┌────────

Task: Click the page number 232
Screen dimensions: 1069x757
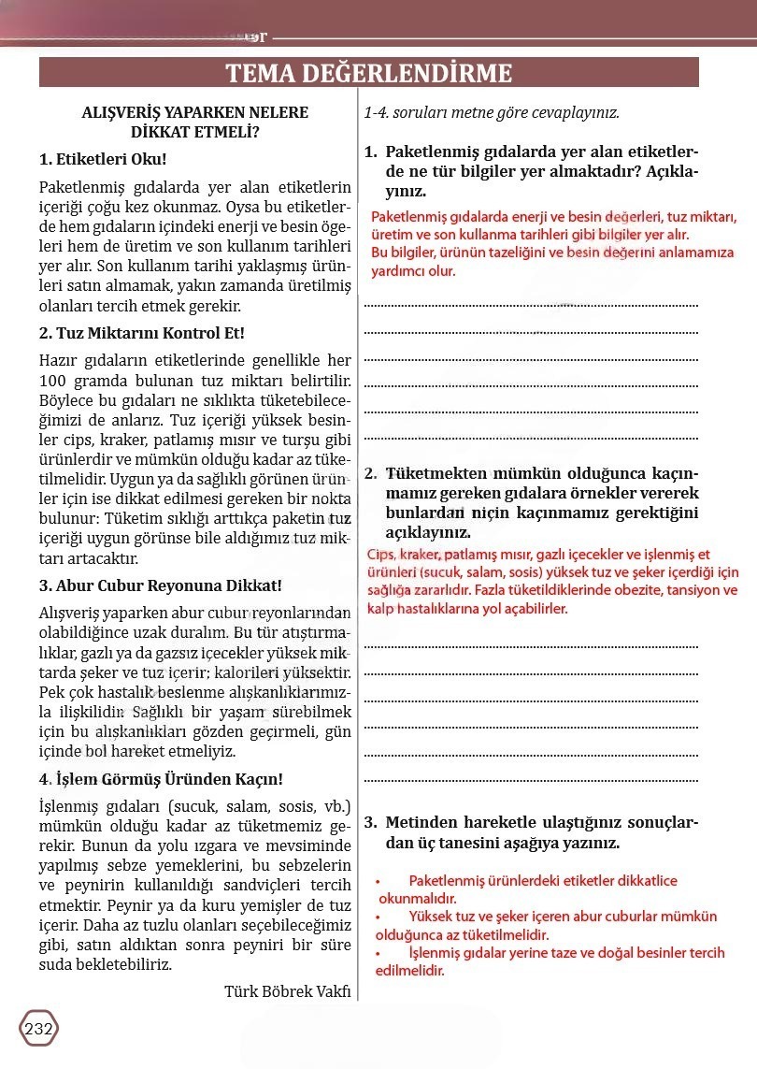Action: [38, 1029]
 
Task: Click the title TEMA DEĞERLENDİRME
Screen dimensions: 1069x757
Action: [369, 73]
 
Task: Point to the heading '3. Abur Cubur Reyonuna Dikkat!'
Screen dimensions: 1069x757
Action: [160, 585]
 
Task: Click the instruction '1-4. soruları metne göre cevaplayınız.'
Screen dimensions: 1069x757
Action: [492, 112]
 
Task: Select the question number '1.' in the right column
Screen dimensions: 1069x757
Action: [370, 152]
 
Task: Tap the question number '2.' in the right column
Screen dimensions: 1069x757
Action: [370, 473]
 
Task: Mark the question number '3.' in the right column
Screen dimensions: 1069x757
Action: [370, 823]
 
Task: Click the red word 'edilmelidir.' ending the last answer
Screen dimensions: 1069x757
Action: [409, 971]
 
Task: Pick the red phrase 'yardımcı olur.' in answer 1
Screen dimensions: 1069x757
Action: [413, 271]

└────────

_What you will do_: Could you give every line of the records above as a Markdown table with the columns "No." and "Text", numbering each line and leaving out blank lines and pictures?

_Worked solution_:
| No. | Text |
|---|---|
| 1 | Task: Click the page number 232 |
| 2 | Screen dimensions: 1069x757 |
| 3 | Action: [38, 1029] |
| 4 | Task: Click the title TEMA DEĞERLENDİRME |
| 5 | Screen dimensions: 1069x757 |
| 6 | Action: [369, 73] |
| 7 | Task: Point to the heading '3. Abur Cubur Reyonuna Dikkat!' |
| 8 | Screen dimensions: 1069x757 |
| 9 | Action: [160, 585] |
| 10 | Task: Click the instruction '1-4. soruları metne göre cevaplayınız.' |
| 11 | Screen dimensions: 1069x757 |
| 12 | Action: [492, 112] |
| 13 | Task: Select the question number '1.' in the right column |
| 14 | Screen dimensions: 1069x757 |
| 15 | Action: [370, 152] |
| 16 | Task: Tap the question number '2.' in the right column |
| 17 | Screen dimensions: 1069x757 |
| 18 | Action: [370, 473] |
| 19 | Task: Mark the question number '3.' in the right column |
| 20 | Screen dimensions: 1069x757 |
| 21 | Action: [370, 823] |
| 22 | Task: Click the red word 'edilmelidir.' ending the last answer |
| 23 | Screen dimensions: 1069x757 |
| 24 | Action: [409, 971] |
| 25 | Task: Pick the red phrase 'yardımcı olur.' in answer 1 |
| 26 | Screen dimensions: 1069x757 |
| 27 | Action: [413, 271] |